Der ultra-orthodoxe Rabbiner Chaim Kanievsky hat die Thora-Studenten aufgefordert, sich nicht auf das Coronavirus testen zu lassen, damit sie nicht in Quarantäne und ihre Studien unterbrechen müssen. Ronni Gamzu, der Coronavirusbeauftragte des Gesundheitsministeriums warf dem Rabbiner, der seine Aufforderung auch die Leiter der Hochschulen gerichtet hatte, daraufhin vor, er gefährde die gesamte ultra-orthodoxe Gemeinschaft. Wie israelheute berichtet, brach daraufhin ein Sturm der Entrüstung los, der die Regierung Netanjahu ernsthaft gefährden könnte.

Die Orthodoxen beklagen weiterhin, dass die Behörden mit zweierlei Maß gegen Versammlungen vorgingen. Linke Demonstranten könnten sich Woche für Woche versammeln, während Veranstaltungen der Orthodoxen verhindert würden.

6 KOMMENTARE

  1. Nicht daß ich das mit den Test’s gutheißen würde.
    Aber, die Ultraorthodoxen wollen immer Sonderrechte aus religiösen Gründen. Und die bekommen sie auch meistens aber zufrieden sind sie dann immer noch nicht.
    Das sind eben die Ultraauserwählten.

  2. Man kann sich vielleicht noch erinnern, dass vor einigen Jahren der junge Augstein als einer der 10 schlimmsten Antisemiten in die Liste des Simon Wiesenthal Zentrums aufgenommen wurde, weil er völlig zutreffend die Haredim und islamistische Fundamentalisten verglichen hat und zahlreiche Ähnlichkeiten feststellen konnte.

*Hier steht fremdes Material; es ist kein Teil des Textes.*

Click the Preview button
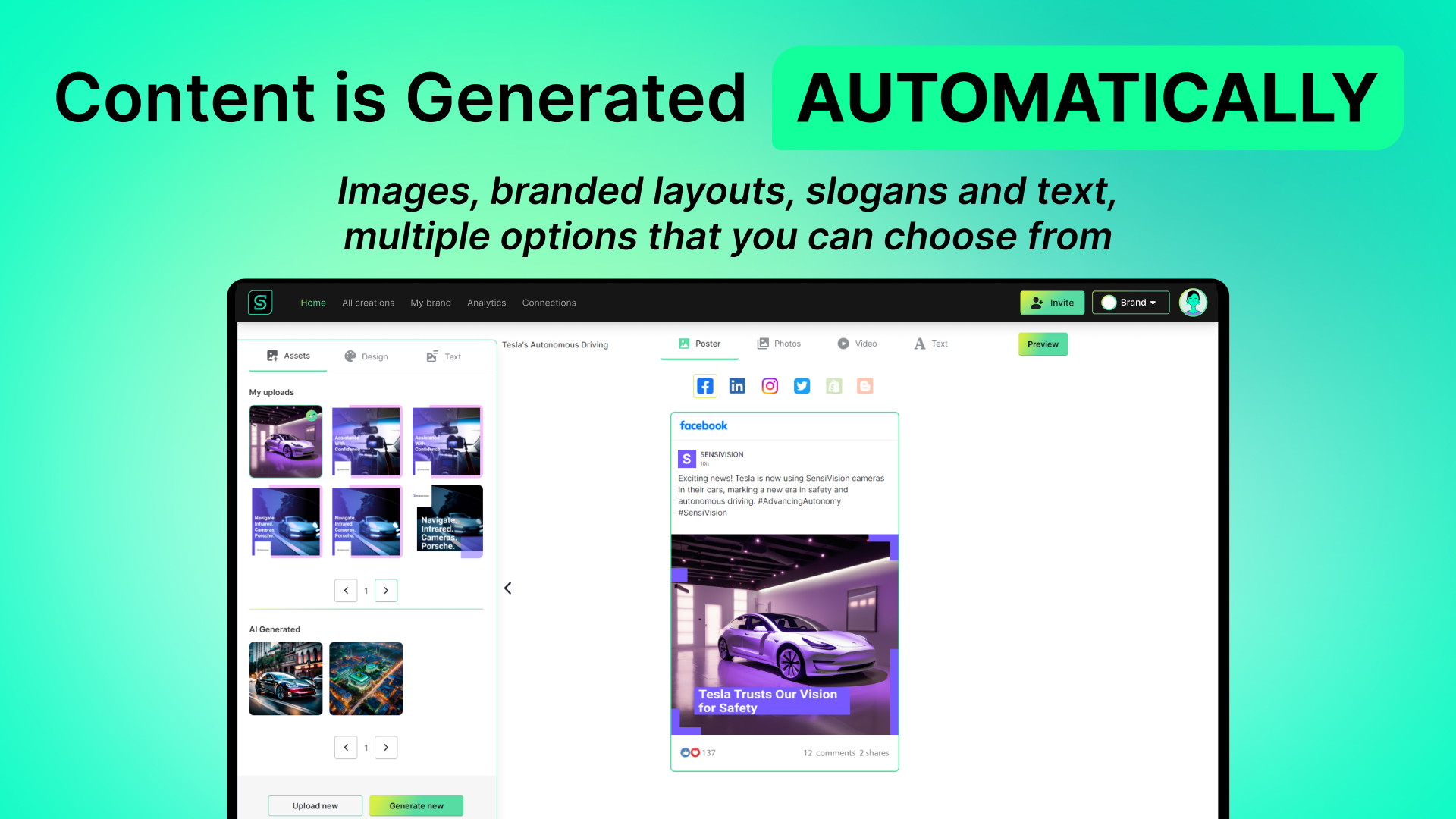This screenshot has height=819, width=1456. (1043, 343)
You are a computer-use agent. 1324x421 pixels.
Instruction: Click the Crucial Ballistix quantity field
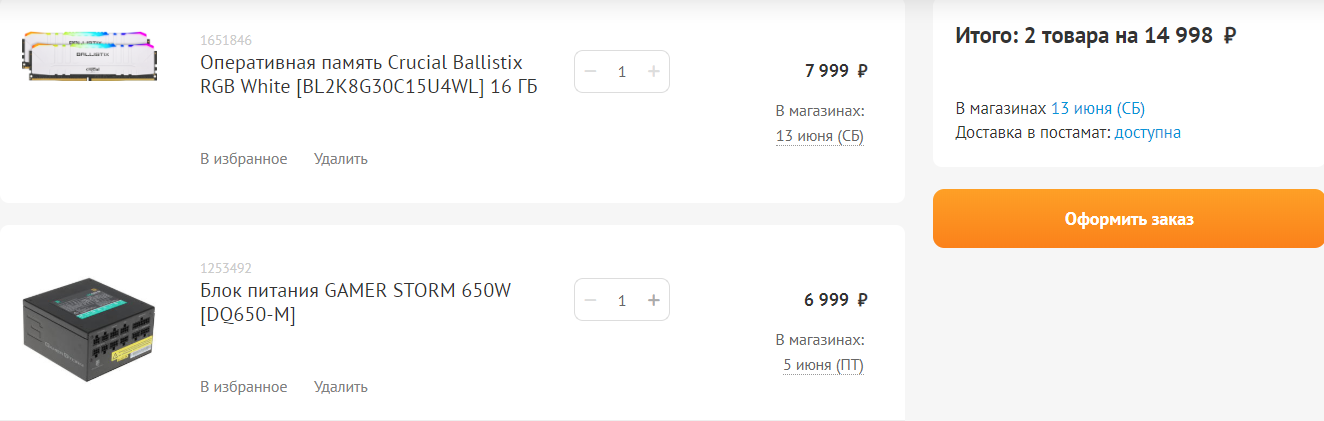622,72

    Besonders friedlich sind diese Leute auch nicht, wenn man den Mord an Rabbin sieht und das Vorrausgehende Todesritual (Pulsa di Nura), das von 13 ultraorthodoxen Juden in schwarzmagischer Weise durchgeführt wurde. Oder wie sie die Palestinenser als Untermenschen kathegorisieren.

    Israel ist das Land, das überall auf der Welt Geld einsammelt, um genau diesen Individuen auf geraubtem Land ein schönes Leben zu ermöglichen. Und so vermehren sie sich mit sehr sehr vielen Kindern, wie die islamistischen Fundamentalisten und machen Stück für Stück einen immer größeren Teil der Bevölkerung Israel aus.

    Das Geld für diese Leute ist aber auch nicht schlechter angelegt, als die 20 Millionen pro Jahr die die EU für die Pädophilen auf den Pitcairn Inseln ausgegeben hat. Nur leider kommt man da nicht ganz so billig davon.

    Und im Gegensatz zu zu den Nachkommen der Meuterei auf der Bounty prodzieren diese Leute auch keinen schadstofffreien Honig für die Queen der der EU lange diese Mittel wert war.

  3. Da sieht mal wieder, welche Macht die Scheinheiligen haben, wenn sie es denn wollen.

    Linke dürfen demonstrieren, Rechte (Orthodoxe) nicht. Das kennen wir doch irgendwoher ? Scheint die wahre „Pandemie“ zu sein.

  4. @Flackerbirne

    Ultraorthodoxe und Sonderrechte sind durchaus vergleichbar mit deutschen Feministinnen. Obwohl ich nicht genau weiß, ob Ultraorthodoxe, außer ständig zu fordern, zumindest gelegentlich mal was sinnvolles leisten (rhetorisch gemeint 🙂 ).

  5. Zitat: Stürzt Netanjahu über die Orthodoxen?
    *
    Man kann es (ausnahmsweise) im Interesse eines friedlichen Palästinas nur hoffen, dass ausgerechnet seine, bisher Wiederwahltreuen Steinzeit-Religiösen, diesen korrupten zionistischen Hardliner mit einem möglichst „großen Stolperstein“ aus den Weg räumen!